(Stored data)
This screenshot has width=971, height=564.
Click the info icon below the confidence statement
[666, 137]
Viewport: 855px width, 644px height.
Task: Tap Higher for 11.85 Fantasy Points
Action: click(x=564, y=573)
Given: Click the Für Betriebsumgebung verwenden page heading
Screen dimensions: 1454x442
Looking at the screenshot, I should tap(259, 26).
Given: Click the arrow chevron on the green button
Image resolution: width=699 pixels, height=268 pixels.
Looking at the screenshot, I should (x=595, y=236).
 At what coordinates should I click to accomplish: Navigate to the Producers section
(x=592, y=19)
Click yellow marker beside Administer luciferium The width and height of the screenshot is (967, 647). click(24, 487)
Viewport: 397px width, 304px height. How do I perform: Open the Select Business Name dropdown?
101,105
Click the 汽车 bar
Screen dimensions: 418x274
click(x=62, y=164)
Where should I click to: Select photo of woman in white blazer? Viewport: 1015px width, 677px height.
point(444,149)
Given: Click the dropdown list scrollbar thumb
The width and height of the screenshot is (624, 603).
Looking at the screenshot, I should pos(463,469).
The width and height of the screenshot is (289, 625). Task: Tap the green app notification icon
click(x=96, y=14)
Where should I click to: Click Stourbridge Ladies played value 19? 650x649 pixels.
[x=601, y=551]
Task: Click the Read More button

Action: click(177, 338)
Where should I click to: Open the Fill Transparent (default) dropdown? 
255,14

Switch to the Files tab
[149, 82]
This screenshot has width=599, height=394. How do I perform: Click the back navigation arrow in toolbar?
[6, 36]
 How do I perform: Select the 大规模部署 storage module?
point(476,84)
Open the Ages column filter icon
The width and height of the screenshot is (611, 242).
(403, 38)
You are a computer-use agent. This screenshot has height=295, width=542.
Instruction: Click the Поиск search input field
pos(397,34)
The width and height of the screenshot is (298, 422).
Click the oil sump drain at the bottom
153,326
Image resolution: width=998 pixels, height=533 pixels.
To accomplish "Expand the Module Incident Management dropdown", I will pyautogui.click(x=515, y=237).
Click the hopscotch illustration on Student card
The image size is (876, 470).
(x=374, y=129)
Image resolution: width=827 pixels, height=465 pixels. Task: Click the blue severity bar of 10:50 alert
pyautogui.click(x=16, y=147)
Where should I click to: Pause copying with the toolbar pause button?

**Work required**. From the lines above, copy those that contain the word "Given".

**Solved problem**.
Given: Click the Für Betriebsumgebung verwenden page heading
Given: Click the arrow chevron on the green button
Given: Click the dropdown list scrollbar thumb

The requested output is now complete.